→ **What is expected**:
Return each of the following items verbatim, with no changes.

→ **Record set**:
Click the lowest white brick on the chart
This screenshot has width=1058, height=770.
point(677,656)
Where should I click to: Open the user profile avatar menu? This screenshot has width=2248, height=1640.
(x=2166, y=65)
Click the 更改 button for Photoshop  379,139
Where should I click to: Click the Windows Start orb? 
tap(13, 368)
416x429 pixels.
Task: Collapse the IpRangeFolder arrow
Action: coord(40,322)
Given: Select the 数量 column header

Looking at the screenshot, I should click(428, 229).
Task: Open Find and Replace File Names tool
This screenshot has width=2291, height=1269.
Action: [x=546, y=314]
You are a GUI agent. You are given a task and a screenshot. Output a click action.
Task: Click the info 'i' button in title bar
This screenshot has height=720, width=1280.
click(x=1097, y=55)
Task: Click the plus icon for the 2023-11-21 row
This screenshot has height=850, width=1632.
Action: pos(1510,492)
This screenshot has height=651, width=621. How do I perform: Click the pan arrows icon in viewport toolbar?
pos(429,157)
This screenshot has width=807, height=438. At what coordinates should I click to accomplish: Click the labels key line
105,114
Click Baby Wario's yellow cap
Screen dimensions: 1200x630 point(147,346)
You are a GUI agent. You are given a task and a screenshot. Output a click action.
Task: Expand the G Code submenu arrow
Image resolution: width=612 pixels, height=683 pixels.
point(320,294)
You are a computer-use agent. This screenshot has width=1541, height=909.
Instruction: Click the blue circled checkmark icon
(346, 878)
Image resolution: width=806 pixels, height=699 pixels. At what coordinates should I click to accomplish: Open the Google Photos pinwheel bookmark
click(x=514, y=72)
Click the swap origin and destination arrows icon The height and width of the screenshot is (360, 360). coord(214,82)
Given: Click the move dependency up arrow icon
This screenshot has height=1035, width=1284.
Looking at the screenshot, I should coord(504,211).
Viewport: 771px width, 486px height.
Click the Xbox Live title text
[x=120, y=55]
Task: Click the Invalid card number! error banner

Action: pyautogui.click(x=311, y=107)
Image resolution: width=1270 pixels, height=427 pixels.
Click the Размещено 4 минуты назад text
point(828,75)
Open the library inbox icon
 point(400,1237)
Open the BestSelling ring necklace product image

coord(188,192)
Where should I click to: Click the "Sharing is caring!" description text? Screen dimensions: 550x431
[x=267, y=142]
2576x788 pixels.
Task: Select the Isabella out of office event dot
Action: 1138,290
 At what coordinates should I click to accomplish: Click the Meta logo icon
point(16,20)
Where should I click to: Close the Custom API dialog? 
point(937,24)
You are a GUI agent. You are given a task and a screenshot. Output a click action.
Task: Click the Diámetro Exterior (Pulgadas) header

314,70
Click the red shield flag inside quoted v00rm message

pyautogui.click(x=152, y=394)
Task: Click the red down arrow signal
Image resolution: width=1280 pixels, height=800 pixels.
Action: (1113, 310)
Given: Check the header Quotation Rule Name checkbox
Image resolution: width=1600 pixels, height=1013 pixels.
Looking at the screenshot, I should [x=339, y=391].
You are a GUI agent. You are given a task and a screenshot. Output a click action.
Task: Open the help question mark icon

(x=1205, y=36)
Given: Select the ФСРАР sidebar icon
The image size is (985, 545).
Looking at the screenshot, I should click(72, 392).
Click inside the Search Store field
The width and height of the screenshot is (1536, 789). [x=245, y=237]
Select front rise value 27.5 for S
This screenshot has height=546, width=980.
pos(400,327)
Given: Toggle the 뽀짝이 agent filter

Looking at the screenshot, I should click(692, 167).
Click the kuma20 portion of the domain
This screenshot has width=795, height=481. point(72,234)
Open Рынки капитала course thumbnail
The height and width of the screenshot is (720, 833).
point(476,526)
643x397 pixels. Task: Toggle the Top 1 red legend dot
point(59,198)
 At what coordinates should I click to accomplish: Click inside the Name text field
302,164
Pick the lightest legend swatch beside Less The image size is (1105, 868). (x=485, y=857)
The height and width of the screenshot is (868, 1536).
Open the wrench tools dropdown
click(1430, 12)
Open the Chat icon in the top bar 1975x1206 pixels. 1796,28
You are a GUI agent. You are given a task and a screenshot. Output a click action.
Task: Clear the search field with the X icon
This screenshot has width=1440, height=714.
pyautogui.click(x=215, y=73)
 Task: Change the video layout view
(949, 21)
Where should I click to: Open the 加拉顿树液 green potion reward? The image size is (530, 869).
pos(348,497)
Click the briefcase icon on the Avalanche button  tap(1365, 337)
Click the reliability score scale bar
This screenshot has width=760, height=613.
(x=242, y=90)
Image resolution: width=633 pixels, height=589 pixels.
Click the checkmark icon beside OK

→ **Task solution**:
Click the lowest white brick on the chart
This screenshot has width=1058, height=770.
point(677,656)
Where should I click to: Open the user profile avatar menu? This screenshot has width=2248, height=1640.
(x=2166, y=65)
Click the 更改 button for Photoshop  379,139
Where should I click to: Click the Windows Start orb? 
tap(13, 368)
416x429 pixels.
Task: Collapse the IpRangeFolder arrow
Action: coord(40,322)
Given: Select the 数量 column header

Looking at the screenshot, I should click(428, 229).
Task: Open Find and Replace File Names tool
This screenshot has width=2291, height=1269.
Action: [x=546, y=314]
You are a GUI agent. You are given a task and a screenshot. Output a click action.
Task: Click the info 'i' button in title bar
This screenshot has height=720, width=1280.
click(x=1097, y=55)
Task: Click the plus icon for the 2023-11-21 row
This screenshot has height=850, width=1632.
Action: pos(1510,492)
This screenshot has height=651, width=621. How do I perform: Click the pan arrows icon in viewport toolbar?
pos(429,157)
This screenshot has width=807, height=438. At what coordinates should I click to accomplish: Click the labels key line
105,114
Click Baby Wario's yellow cap
Screen dimensions: 1200x630 point(147,346)
You are a GUI agent. You are given a task and a screenshot. Output a click action.
Task: Expand the G Code submenu arrow
Image resolution: width=612 pixels, height=683 pixels.
point(320,294)
You are a computer-use agent. This screenshot has width=1541, height=909.
Instruction: Click the blue circled checkmark icon
(346, 878)
Image resolution: width=806 pixels, height=699 pixels. At what coordinates should I click to accomplish: Open the Google Photos pinwheel bookmark
click(x=514, y=72)
Click the swap origin and destination arrows icon The height and width of the screenshot is (360, 360). coord(214,82)
Given: Click the move dependency up arrow icon
This screenshot has height=1035, width=1284.
Looking at the screenshot, I should coord(504,211).
Viewport: 771px width, 486px height.
Click the Xbox Live title text
[x=120, y=55]
Task: Click the Invalid card number! error banner

Action: pyautogui.click(x=311, y=107)
Image resolution: width=1270 pixels, height=427 pixels.
Click the Размещено 4 минуты назад text
point(828,75)
Open the library inbox icon
 point(400,1237)
Open the BestSelling ring necklace product image

coord(188,192)
Where should I click to: Click the "Sharing is caring!" description text? Screen dimensions: 550x431
[x=267, y=142]
2576x788 pixels.
Task: Select the Isabella out of office event dot
Action: 1138,290
 At what coordinates should I click to accomplish: Click the Meta logo icon
point(16,20)
Where should I click to: Close the Custom API dialog? 
point(937,24)
You are a GUI agent. You are given a task and a screenshot. Output a click action.
Task: Click the Diámetro Exterior (Pulgadas) header

314,70
Click the red shield flag inside quoted v00rm message

pyautogui.click(x=152, y=394)
Task: Click the red down arrow signal
Image resolution: width=1280 pixels, height=800 pixels.
Action: (1113, 310)
Given: Check the header Quotation Rule Name checkbox
Image resolution: width=1600 pixels, height=1013 pixels.
Looking at the screenshot, I should [x=339, y=391].
You are a GUI agent. You are given a task and a screenshot. Output a click action.
Task: Open the help question mark icon

(x=1205, y=36)
Given: Select the ФСРАР sidebar icon
The image size is (985, 545).
Looking at the screenshot, I should click(72, 392).
Click inside the Search Store field
The width and height of the screenshot is (1536, 789). [x=245, y=237]
Select front rise value 27.5 for S
This screenshot has height=546, width=980.
pos(400,327)
Given: Toggle the 뽀짝이 agent filter

Looking at the screenshot, I should click(692, 167).
Click the kuma20 portion of the domain
This screenshot has width=795, height=481. point(72,234)
Open Рынки капитала course thumbnail
The height and width of the screenshot is (720, 833).
point(476,526)
643x397 pixels. Task: Toggle the Top 1 red legend dot
point(59,198)
 At what coordinates should I click to accomplish: Click inside the Name text field
302,164
Pick the lightest legend swatch beside Less The image size is (1105, 868). (x=485, y=857)
The height and width of the screenshot is (868, 1536).
Open the wrench tools dropdown
click(1430, 12)
Open the Chat icon in the top bar 1975x1206 pixels. 1796,28
You are a GUI agent. You are given a task and a screenshot. Output a click action.
Task: Clear the search field with the X icon
This screenshot has width=1440, height=714.
pyautogui.click(x=215, y=73)
 Task: Change the video layout view
(949, 21)
Where should I click to: Open the 加拉顿树液 green potion reward? The image size is (530, 869).
pos(348,497)
Click the briefcase icon on the Avalanche button  tap(1365, 337)
Click the reliability score scale bar
This screenshot has width=760, height=613.
(x=242, y=90)
Image resolution: width=633 pixels, height=589 pixels.
Click the checkmark icon beside OK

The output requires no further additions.